Upper Bound on the Cosmic Baryon Chemical Potential from Lepton-Flavor Asymmetry

Abstract

We study the early Universe trajectory around the QCD transition in lepton-flavor-asymmetric cases with small total lepton asymmetry ($|\ell|\lesssim 10^{-2}$), while allowing large individual lepton asymmetries. For each temperature, we find an upper bound on the baryon chemical potential $μ_{\mathrm B}(T)$: $τ$--$μ$ asymmetric cases exhibit a local maximum, whereas $μ$--$e$ cases approach a limiting curve. Thus, even extreme lepton-flavor asymmetry alone cannot reach a first-order region, unless the critical point is moved to a substantially lower $μ_\mathrm{B}/T$ because of the nonzero $μ_\mathrm{Q}$. Therefore, we constrain the QCD-era relic to the standard scenario of a chiral crossover transition.

Figures (4)

• Figure 1: Cosmic trajectories in the $T$--$\mu_{\mathrm B}$ plane for $\ell_e \simeq 0$ with $\ell_\mu=-\ell_\tau$ ($\ell_\tau>0$), shown for several values of $\ell_\tau$. Top: free QGP EoS. Middle: lattice QCD-based EoS. Bottom: pure HRG behavior calculated with the Thermal-FIST package Vovchenko:2019pjl. The dashed curve on the top and middle panels connects the points where $\mu_\tau = m_\tau$ along each trajectory.

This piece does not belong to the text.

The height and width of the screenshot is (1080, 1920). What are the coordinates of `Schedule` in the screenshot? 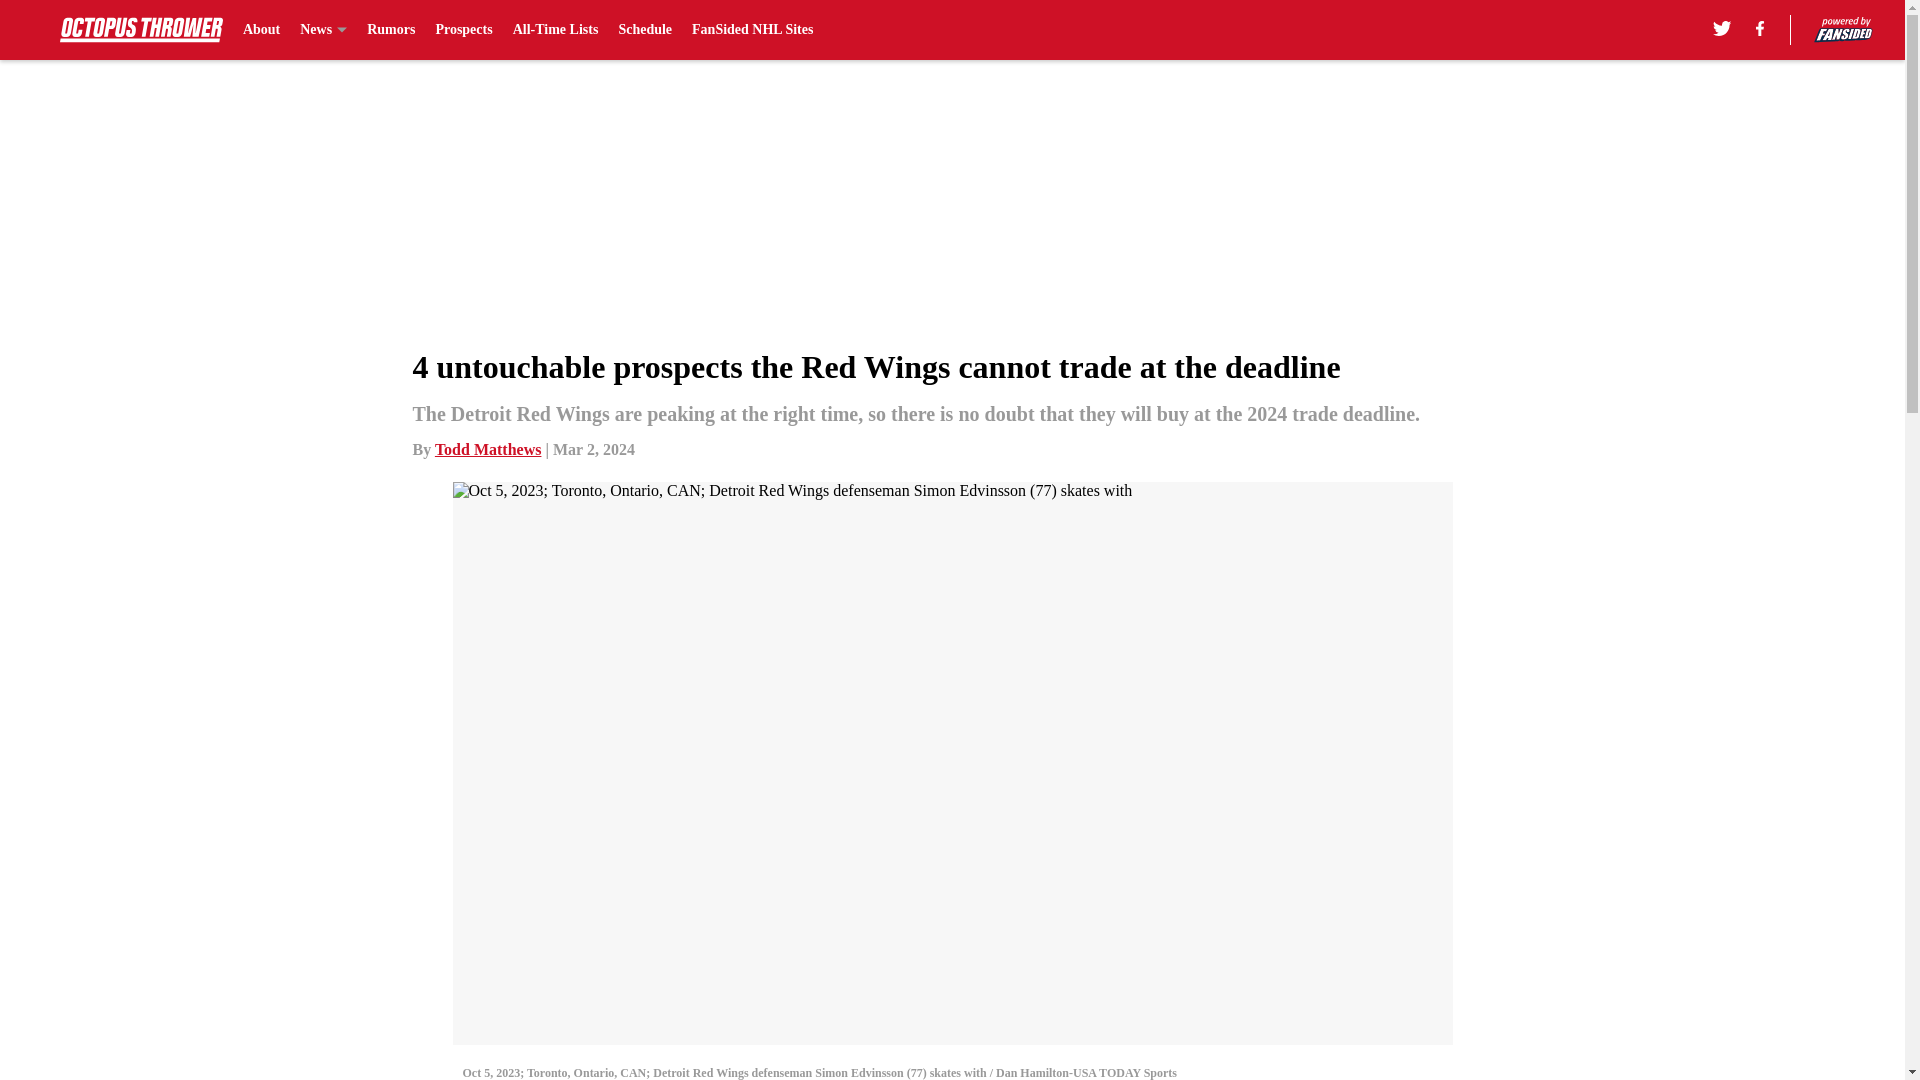 It's located at (645, 30).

• Figure 2: Top: absolute net leptonic charge density $|Q_{\mathrm{lep}}(T)|$ for several $\ell_\tau$ (with $\ell_\mu=-\ell_\tau$) for the lattice QCD-based EoS, where $Q_{\mathrm{lep}}(T)\equiv n_{\tau^-}(T)-n_{\mu^+}(T)$. Bottom: relative charged-lepton imbalance $[n_{\tau^-}(T)-n_{\mu^+}(T)]/n_{\tau^-}(T)$ (normalized to the $\tau^-$ density). Using the absolute (net) difference, the curves cross; with the relative one, they do not cross and are ordered, indicating that the relative charge imbalance sets the limiting criterion for the trajectories.

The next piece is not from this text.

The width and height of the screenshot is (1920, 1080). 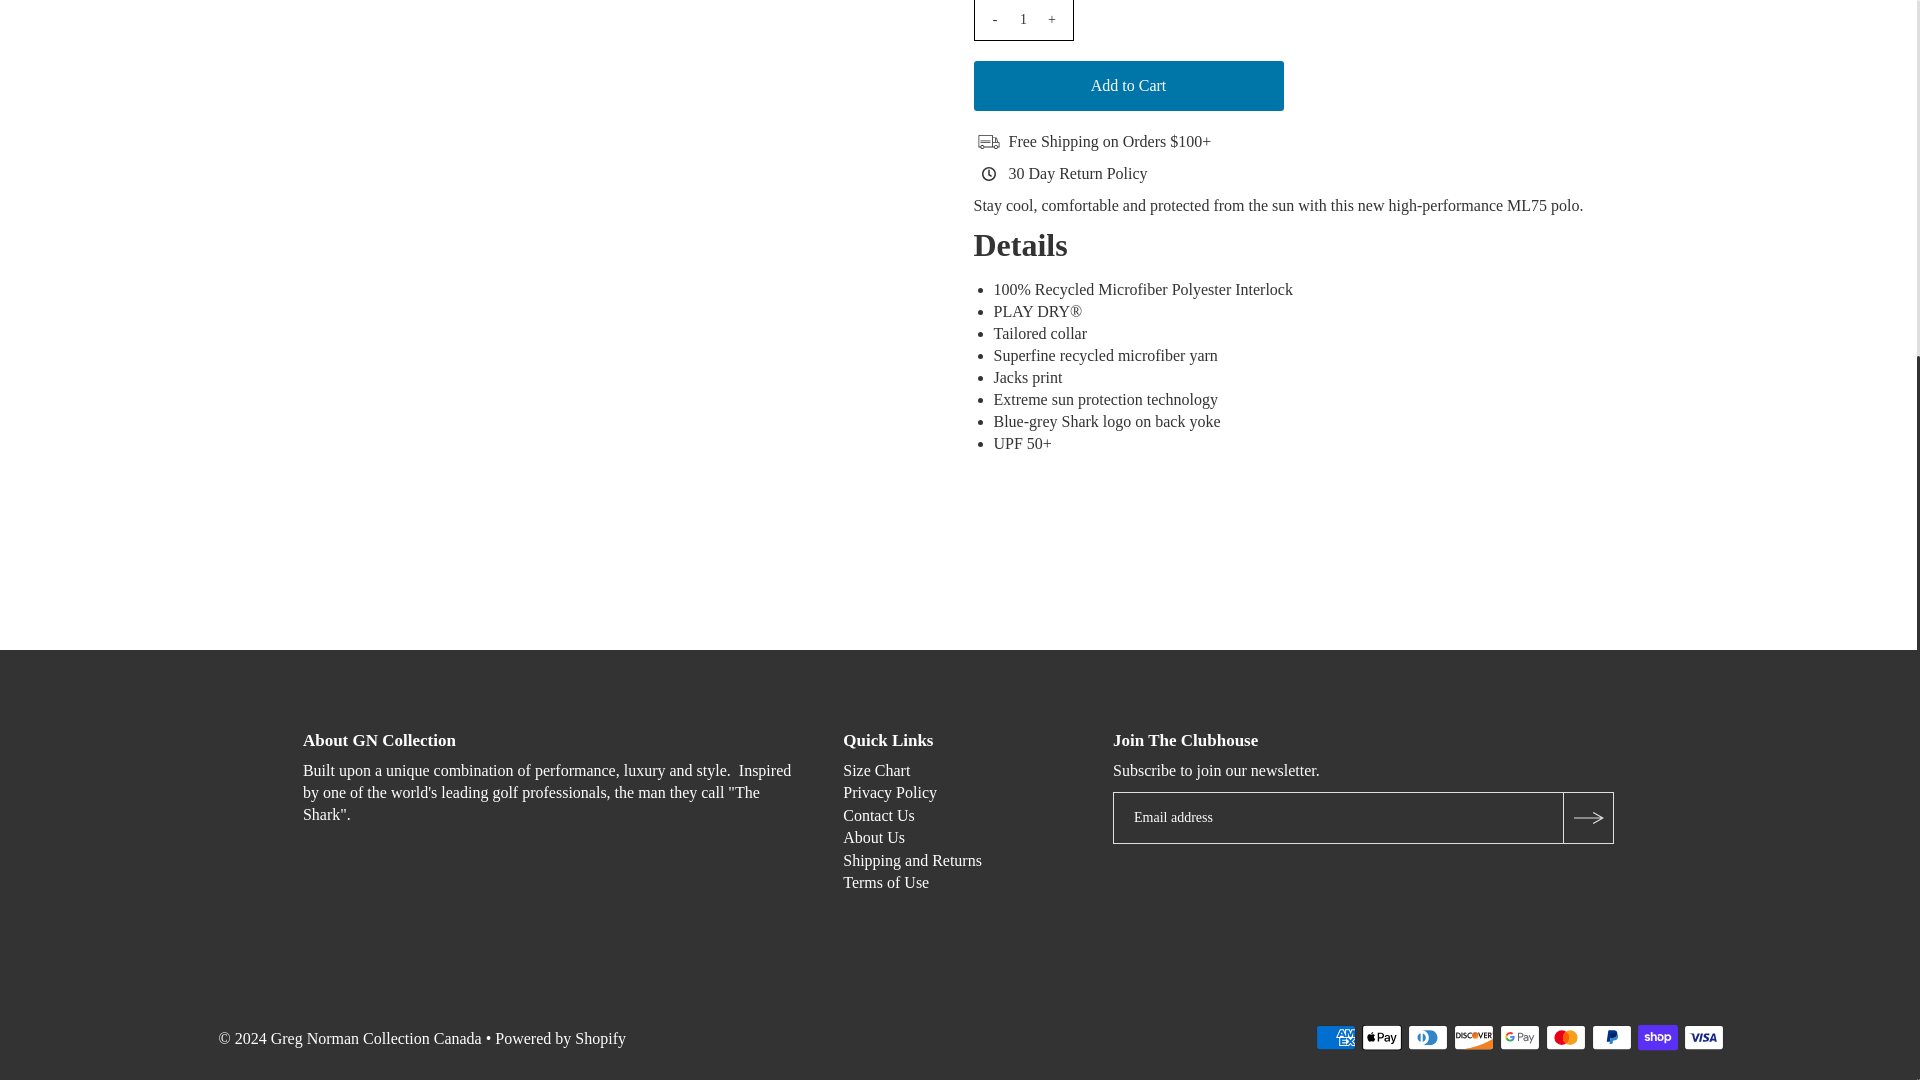 I want to click on American Express, so click(x=1335, y=1036).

• Figure 3: Cosmic trajectories in the $T$--$\mu_{\mathrm B}$ plane for $\ell_\tau \simeq 0$ with $\ell_e=-\ell_\mu$ ($\ell_\mu>0$) , shown for several values of $\ell_\mu$. Top: free QGP EoS. Bottom: lattice QCD-based EoS. Unlike the $\ell_e\simeq 0$ case, there is no sharp rebound: the curves approach an upper limiting trajectory that caps $\mu_\mathrm{B}(T)$ and increasing $|\ell_\mu|$ beyond this does not raise $\mu_\mathrm{B}$ further.

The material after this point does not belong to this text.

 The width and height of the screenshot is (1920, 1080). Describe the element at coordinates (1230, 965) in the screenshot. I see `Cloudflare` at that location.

• Figure 4: Top: absolute net leptonic charge density $|Q_{\mathrm{lep}}(T)|$ for several $\ell_\mu$ (with $\ell_e=-\ell_\mu$) using the lattice QCD-based EoS, where $Q_{\mathrm{lep}}(T)\equiv n_{\mu^-}(T)-n_{e^+}(T)$. Bottom: relative charged-lepton imbalance $[n_{\mu^-}(T)-n_{e^+}(T)]/n_{\mu^-}(T)$ (normalized to the $\mu^-$ density). With the absolute (net) difference, the curves reproduce the ordering seen in the $(T,\mu_{\mathrm B})$ trajectories; with the relative difference, the curves are strictly ordered indicating that the relative charge imbalance sets the limiting criterion for the trajectories in this case as well.